Here's what they found:
In summary, low performers were especially likely to base their study decisions on impending deadlines rather than planning, and they were also more likely to engage in late-night studying. Although spacing (vs. massing) study was not significantly related to GPA, spacing was associated with the use of more study strategies overall. Finally, and perhaps most importantly, self-testing was a relatively popular strategy and was significantly related to student achievement.Perhaps the most interesting bit of that is that self-testing (posing and answering questions while reading, doing practice problems, etc.) was more often used by better performing students.
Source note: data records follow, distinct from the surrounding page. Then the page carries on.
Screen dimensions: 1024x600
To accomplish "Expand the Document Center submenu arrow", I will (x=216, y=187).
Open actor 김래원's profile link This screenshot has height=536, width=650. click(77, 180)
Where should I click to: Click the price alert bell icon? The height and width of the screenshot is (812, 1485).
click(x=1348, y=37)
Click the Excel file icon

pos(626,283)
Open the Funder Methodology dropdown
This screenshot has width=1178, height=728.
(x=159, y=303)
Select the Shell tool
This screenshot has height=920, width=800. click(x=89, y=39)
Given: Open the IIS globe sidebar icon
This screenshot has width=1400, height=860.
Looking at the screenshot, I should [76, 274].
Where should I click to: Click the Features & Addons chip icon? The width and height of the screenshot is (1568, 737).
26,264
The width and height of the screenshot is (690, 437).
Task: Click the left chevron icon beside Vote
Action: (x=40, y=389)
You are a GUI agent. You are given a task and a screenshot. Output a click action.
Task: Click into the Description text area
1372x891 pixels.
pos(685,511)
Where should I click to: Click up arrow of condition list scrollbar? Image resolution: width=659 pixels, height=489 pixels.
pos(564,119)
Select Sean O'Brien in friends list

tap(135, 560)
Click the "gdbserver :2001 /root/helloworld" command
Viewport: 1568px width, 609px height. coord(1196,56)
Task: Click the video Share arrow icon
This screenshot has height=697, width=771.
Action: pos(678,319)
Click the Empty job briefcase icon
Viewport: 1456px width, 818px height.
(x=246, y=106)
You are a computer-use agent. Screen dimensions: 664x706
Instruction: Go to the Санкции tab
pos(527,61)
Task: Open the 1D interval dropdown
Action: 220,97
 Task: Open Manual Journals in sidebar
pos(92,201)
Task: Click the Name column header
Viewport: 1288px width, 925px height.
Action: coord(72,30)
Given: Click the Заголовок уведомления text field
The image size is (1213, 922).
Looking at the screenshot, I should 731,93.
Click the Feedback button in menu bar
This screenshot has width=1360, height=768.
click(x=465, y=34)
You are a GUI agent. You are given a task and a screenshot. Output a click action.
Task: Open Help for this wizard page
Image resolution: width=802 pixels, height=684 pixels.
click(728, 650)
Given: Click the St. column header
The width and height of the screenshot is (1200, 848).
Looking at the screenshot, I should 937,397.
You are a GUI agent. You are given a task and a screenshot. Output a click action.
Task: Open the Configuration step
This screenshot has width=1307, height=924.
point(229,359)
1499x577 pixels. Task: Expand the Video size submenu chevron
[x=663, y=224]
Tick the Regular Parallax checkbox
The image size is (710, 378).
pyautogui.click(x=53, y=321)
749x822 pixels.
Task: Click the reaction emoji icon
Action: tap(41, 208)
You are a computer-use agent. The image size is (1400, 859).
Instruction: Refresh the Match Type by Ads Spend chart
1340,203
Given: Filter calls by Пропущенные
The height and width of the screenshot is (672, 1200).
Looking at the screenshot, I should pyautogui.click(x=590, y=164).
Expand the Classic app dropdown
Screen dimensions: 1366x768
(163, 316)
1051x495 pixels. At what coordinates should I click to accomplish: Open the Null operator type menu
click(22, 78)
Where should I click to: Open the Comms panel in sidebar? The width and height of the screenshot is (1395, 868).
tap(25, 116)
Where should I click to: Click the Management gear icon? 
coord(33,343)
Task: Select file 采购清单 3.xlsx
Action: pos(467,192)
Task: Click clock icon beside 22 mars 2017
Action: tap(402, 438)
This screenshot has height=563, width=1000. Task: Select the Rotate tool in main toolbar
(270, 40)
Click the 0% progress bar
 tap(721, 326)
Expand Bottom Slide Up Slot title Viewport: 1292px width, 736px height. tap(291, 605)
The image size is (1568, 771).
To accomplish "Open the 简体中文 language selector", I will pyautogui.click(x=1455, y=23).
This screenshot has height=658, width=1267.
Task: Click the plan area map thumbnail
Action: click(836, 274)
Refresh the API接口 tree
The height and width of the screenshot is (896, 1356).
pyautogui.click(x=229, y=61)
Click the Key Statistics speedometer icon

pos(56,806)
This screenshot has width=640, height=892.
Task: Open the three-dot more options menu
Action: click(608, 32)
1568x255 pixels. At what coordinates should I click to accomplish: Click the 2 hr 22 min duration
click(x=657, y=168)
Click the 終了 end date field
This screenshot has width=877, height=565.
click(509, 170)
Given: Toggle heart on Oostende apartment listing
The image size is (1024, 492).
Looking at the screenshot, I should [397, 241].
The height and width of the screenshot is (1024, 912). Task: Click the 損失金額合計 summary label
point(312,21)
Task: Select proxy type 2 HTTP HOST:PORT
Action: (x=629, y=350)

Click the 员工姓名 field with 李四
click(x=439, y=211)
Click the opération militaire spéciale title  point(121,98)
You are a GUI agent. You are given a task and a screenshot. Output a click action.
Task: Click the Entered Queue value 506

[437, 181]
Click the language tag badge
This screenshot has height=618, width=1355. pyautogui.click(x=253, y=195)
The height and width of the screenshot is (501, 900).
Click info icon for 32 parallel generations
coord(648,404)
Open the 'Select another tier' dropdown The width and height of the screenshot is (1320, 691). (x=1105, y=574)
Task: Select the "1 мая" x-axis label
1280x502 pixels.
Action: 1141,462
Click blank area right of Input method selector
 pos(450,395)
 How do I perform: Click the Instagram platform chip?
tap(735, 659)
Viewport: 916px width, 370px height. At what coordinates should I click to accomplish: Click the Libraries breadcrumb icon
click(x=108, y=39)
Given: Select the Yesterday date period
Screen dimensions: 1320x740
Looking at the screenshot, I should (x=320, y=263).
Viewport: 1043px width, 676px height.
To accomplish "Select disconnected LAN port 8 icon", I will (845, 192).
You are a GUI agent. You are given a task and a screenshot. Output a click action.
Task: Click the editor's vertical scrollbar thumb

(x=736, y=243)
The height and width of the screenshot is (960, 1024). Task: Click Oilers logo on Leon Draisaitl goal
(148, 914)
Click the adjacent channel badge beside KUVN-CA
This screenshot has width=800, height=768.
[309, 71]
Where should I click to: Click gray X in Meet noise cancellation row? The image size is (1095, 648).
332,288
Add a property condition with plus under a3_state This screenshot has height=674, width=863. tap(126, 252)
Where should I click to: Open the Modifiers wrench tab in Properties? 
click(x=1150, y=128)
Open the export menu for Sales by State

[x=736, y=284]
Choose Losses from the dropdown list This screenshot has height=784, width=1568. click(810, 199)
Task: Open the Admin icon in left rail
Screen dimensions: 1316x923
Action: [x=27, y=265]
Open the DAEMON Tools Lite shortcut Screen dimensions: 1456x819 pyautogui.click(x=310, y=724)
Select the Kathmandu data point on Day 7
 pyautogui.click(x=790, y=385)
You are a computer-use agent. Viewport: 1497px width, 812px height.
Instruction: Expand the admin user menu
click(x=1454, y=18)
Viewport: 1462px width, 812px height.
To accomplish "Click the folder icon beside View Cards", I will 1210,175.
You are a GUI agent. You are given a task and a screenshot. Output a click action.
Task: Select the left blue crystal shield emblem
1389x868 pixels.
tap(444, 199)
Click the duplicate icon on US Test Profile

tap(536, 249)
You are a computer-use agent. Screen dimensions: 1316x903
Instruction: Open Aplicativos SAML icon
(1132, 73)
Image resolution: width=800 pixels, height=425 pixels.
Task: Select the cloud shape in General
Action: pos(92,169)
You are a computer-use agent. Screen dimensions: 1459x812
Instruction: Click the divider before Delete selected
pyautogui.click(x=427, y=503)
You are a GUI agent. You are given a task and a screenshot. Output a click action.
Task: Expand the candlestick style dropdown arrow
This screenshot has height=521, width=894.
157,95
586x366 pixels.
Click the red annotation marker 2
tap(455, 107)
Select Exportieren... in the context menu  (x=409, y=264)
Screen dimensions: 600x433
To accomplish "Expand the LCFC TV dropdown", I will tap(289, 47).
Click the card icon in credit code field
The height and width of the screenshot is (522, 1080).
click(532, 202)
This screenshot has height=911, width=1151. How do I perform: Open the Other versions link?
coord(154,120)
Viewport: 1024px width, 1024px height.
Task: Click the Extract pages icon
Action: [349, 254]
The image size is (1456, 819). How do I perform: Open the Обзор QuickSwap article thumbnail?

It would be good to know if this was causal rather than simply correlation (which is why I was disappointed with no link to the experiment mentioned in the WaPo article). Similarly, late-night studying was more prevalent among the lowest performers, but it would be good to know if there was anything causal in that.
The most surprising result in the Hartwig and Dunlosky study (to me at least) was that some 23 percent of those surveyed claimed to "usually return to course material to review it after a course has ended". That wasn't my experience as a student (except in a very few cases of economic theory or econometrics that I referred back to during postgraduate study!), although all teachers (including me) probably hope that students look back on things that we covered sometime after the course has finished.